Published in final edited form as: Biochemistry. 2018 Nov 5;57(46):6538–6550. doi: 10.1021/acs.biochem.8b00987

Figure 2.

Figure 2.

BicD2/cargo complexes predominantly form 2:2 oligomers.(A) The purified BicD2-CTD was analyzed by SEC-MALS (at 2 mg/mL). Rayleigh ratio (blue) and molar mass MW (red) versus the elution volume are shown. The determined molar mass is MW = 23.3 ± 1.3 kDa, which closely matches the mass of a BicD2 dimer (20.8 kDa). (B) Purified Nup358-RBD2/BicD2-CTD complex was analyzed by SEC-MALS (at 14 mg/mL). Refractive index (blue) and molar mass MW (red) versus the elution volume are shown. The determined molar mass is MW = 155.4 ± 7.8 kDa, which is slightly below the molar mass of a 2:2 complex of Nup358-RBD2/BicD2-CTD (174.6 kDa). (C) The purified Rab6GTPmin was analyzed by SEC-MALS (at a concentration of 6 mg/mL). Rayleigh ratio (blue) and molar mass MW (red) versus the elution volume are shown.

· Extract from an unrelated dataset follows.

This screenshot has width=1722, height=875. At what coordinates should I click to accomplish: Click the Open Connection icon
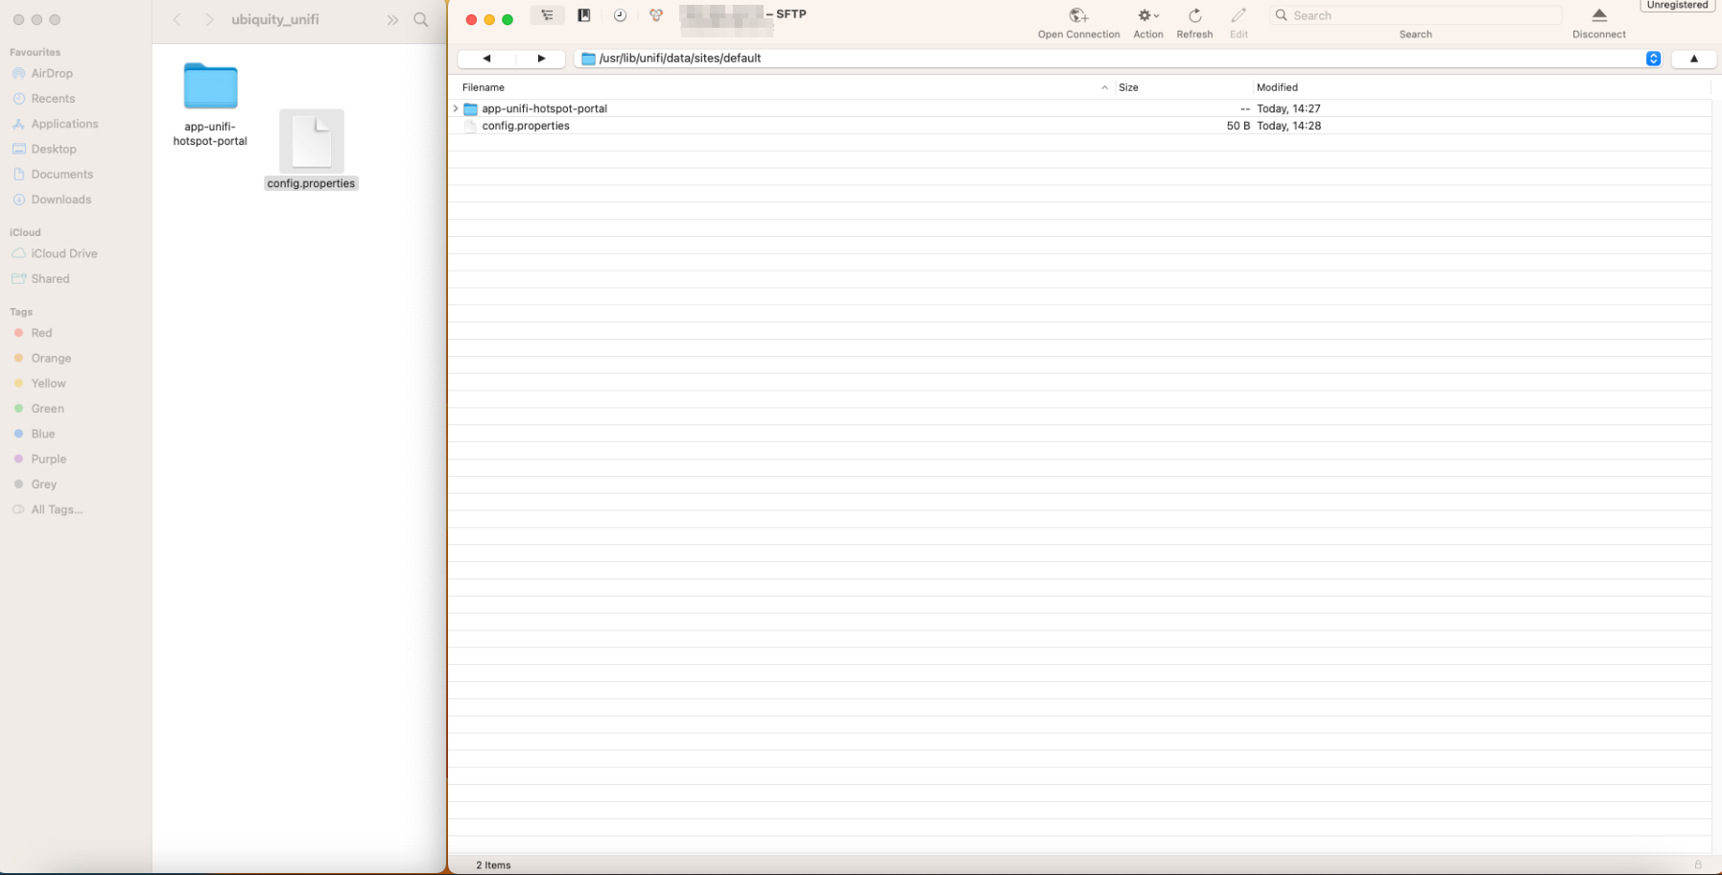[1078, 16]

The determined molar mass is MW = 21.5 ±1.0 kDa, closely matching the molar mass of a Rab6GTPmin monomer (19.0 kDa). (D) The Rab6GTP/BicD2-CTD complex was analyzed at a protein concentration of 7 mg/mL by SEC-MALS. The molar mass of the major peak is MW= 61.0 ± 3 kDa, which is slightly less than the molar mass of a 2:2 complex (69.2 kDa).